One trick that is often used for something like this is to transform the data. So instead of fitting the data \((x_i, y_i)\), you instead fit \((x_i, \log y_i)\), and then our fitting function is:

\[\log f(x; a_0, a_1) = a_1 x + \log a_0\]

which is linear.

However, when there are errors associated with the \(y_i\), the errors do not necessarily transform the correct way when you take the logarithm.

So let’s look at how we would fit directly to a nonlinear function.

We’ll minimize the same fitting function:

\[\chi^2 = \sum_{i=1}^N \frac{(y_i - f(x; {\bf a}))^2}{\sigma_i^2}\]

with fitting parameters \({\bf a} = (a_1, \ldots, a_M)^\intercal\).

Now we take the derivatives with respect to each parameter, \(a_k\):

\[\frac{\partial \chi^2}{\partial a_k} = -2 \sum_{i=1}^N \frac{(y_i - f(x, {\bf a}))}{\sigma_i^2} \frac{\partial f}{\partial a_k} = 0\]

Let’s define \(g_k \equiv {\partial \chi^2}/{\partial a_k}\), then we have

\[\begin{split}{\bf g}({\bf a}) = \left ( \begin{array}{c} g_1({\bf a}) \\ g_2({\bf a}) \\ \vdots \\ g_M({\bf a}) \end{array} \right ) = 0\end{split}\]

This is a nonlinear system of \(M\) equations and \(M\) unknowns.
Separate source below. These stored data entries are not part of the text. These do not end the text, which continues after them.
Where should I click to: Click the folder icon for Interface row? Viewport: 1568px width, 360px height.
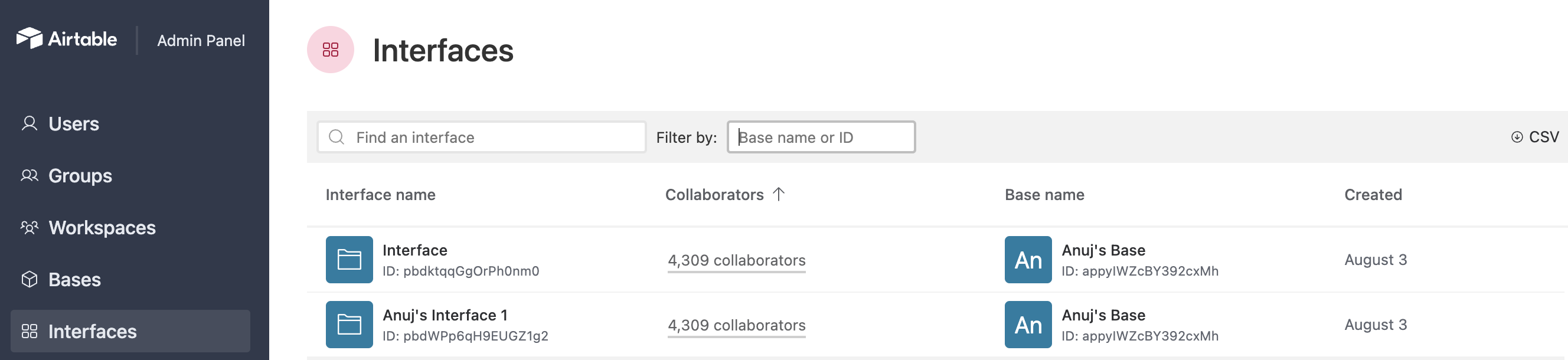point(349,260)
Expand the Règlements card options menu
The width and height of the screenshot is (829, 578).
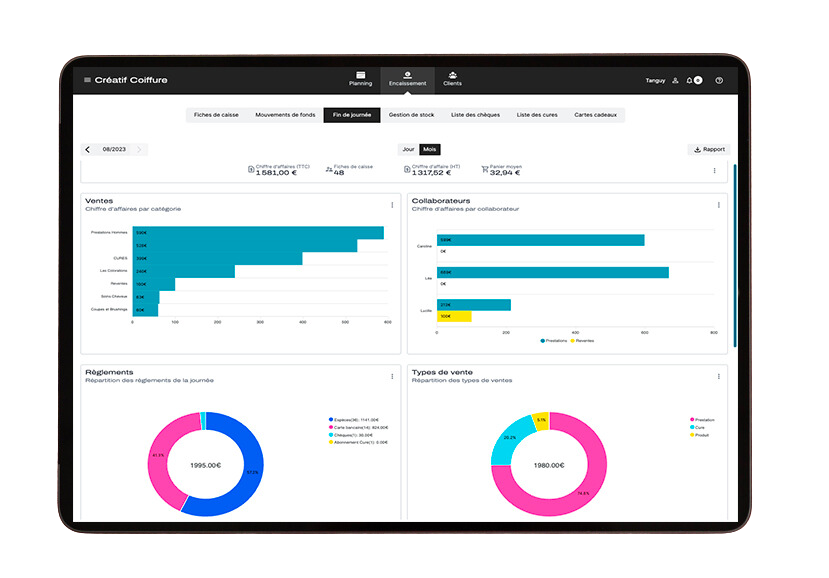pos(392,376)
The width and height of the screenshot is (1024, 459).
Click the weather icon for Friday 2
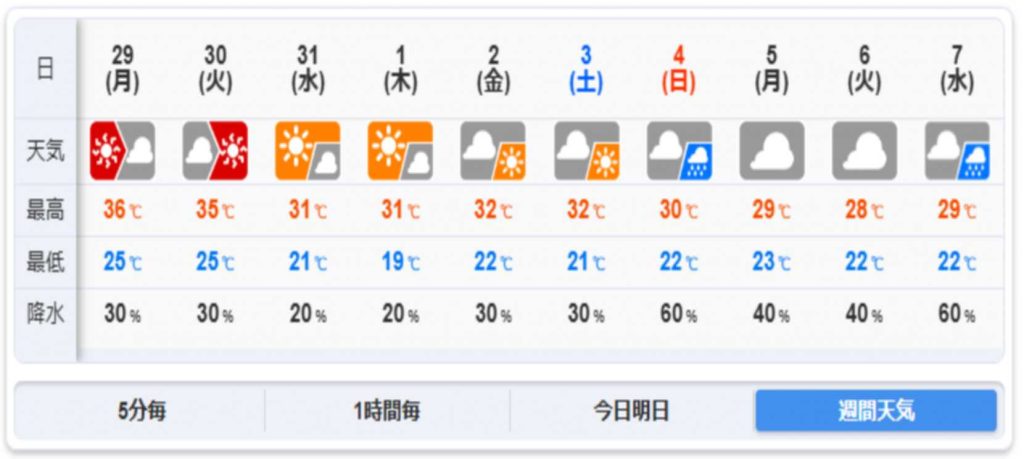tap(493, 151)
We can solve this using the same multivariate Newton’s method we looked at before:

Take an initial guess at the fit parameters, \({\bf a}^{(k)}\)
Solve the system \({\bf J}\delta {\bf a} = -{\bf g}\), where \(J_{ij} = \partial g_i/\partial a_j\) is the Jacobian
Correct the initial guess, \({\bf a}^{(k+1)} = {\bf a}^{(k)} + \delta {\bf a}\)

As we’ve seen with Newton’s method, convergence will be very sensitive to the initial guess.

Fitting an exponential#

Let’s try this out on data that is constructed to follow an exponential trend.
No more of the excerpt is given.